Table 2, presents the results for each one of the four experiments. In the Table, an X is placed if there is an outlier reported in the correct shiftFootnote 1, a dash if there is no outlier reported and an e[1|2], if an outlier is reported on an earlier shift (e1: one shift earlier, e2: two shifts earlier) than when it should be reported based on the maintenance task logs. In the last two rows of Table 2, we present the number of false positive dates (FPD). FPD represents the number of days that the approaches reported at least one outlier unnecessarily. #R represents the total number of reported outliers. The lower the values of these two measurements, the better the possibility of acceptance of the approach by the maintenance engineers.

As it is observed, MCOD_DK achieves more balanced results, being able to detect all the incidents reported in the maintenance logs, with an exception of D4, D7, D8 and D12 where there was an outlier reported on an earlier shift. If this is considered a correct proactive warning, then the recall of the technique becomes optimal (i.e., 100%). MCOD also achieved remarkable results, if we take into consideration the unstable environment that it was applied on. Monitoring two measurements (i.e. MCOD_M) lowered both the number of FPDs and #R, detecting 5 more maintenance incidents and missing 2 compared to the MCOD approach. The RL approach produced the least number of FPDs, however it created too many violation reports (i.e. highest #R), missing the most maintenance incidents. The precision of MCOD_DK in terms of days remains above 50%.

Table 2. Results of the first experiment.

3.2 Sensitivity Analysis

To demonstrate the sensitivity due to the R and k parameters, we present an experiment using the second dataset and the MCOD_DK technique. The used parametrization is presented in Table 3. The results are presented in Table 4, in terms of total number of days with alerts (DA) and total number of detected outliers (#R). The first parameterization is one achieved through combining fine-tuning and visual inspection of the raw data logs.
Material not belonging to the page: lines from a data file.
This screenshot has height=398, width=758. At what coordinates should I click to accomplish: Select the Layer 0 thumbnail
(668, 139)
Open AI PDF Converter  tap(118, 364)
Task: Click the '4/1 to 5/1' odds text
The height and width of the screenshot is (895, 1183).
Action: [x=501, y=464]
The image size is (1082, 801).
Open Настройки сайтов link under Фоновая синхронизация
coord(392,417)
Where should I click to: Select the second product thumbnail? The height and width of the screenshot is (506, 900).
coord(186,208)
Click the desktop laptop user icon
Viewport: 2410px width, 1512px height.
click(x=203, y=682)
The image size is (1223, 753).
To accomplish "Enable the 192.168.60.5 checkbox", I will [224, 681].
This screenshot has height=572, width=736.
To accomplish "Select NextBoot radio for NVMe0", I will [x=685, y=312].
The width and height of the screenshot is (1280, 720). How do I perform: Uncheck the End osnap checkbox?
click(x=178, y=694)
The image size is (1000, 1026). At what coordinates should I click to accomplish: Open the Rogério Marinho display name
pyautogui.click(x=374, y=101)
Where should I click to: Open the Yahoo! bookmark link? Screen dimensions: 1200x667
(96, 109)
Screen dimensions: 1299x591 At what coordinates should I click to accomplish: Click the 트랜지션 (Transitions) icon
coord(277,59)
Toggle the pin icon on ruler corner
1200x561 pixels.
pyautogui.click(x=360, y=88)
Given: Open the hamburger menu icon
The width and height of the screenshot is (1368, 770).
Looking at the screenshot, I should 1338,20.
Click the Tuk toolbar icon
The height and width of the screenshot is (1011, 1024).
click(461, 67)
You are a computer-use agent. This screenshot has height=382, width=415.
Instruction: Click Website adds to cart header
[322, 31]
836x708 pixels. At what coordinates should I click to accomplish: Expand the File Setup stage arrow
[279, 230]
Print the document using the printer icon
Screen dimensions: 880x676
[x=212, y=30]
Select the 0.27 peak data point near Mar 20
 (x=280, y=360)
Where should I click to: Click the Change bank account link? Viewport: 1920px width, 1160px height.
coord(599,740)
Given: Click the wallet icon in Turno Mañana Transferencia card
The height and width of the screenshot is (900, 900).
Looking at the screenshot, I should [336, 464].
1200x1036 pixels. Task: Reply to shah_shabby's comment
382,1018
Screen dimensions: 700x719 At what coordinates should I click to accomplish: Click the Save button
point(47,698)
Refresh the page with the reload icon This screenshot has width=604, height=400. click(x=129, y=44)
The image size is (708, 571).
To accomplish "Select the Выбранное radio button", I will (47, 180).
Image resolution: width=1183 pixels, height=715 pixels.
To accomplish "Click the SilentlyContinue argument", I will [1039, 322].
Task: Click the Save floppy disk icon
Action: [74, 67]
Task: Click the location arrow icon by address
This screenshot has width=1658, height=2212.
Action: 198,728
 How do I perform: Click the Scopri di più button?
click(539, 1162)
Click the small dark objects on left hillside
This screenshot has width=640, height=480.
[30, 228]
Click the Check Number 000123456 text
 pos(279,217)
This experiment reveals the most important weak point of an unsupervised learning approach, such as MCOD, namely its sensitivity to the input parameters: decreasing the R or increasing the k parameter (i.e. providing more strict parameters to the MCOD algorithm) creates more outlier reports.

Table 3. Sensitivity analysis parameters.
Table 4. Sensitivity analysis results.

4 Discussion

In this work, we considered a real industrial case study, where the main aim has been to detect oil leakages in a manner that (i) is automated; and (ii) can be used as an early notice for maintenance, in line with the PdM vision. In our techniques, we employed a state-of-the-art streaming outlier detection algorithm and we combined it with (i) domain knowledge and (ii) filtering mechanisms in order not to produce spurious or repeating results. The experimental results are particularly encouraging, given that we managed to report outliers for all or the immediate preceding shifts, where a maintenance task was reported.

The most important lesson learnt is that pure unsupervised learning techniques are inadequate to provide effective solutions. Domain knowledge, even in a simple form, can play a key role in devising techniques with very high accuracy and capability in detecting events in a timely manner. We have further verified this fact by repeating the experiments using another type of domain knowledge, where the machinery was in full operation and the results were similarly encouraging.

This work can be extended in several ways. For example, it can be combined with a machine learning-based predictor that can report on the estimated time of future failure. This direction calls for more holistic solutions based on an ensemble of techniques with complementary strengths. Also, further work is needed to render the technique less sensitive to its parameters capitalizing on existing work in the field of multi-parameter outlier detection, e.g., [4].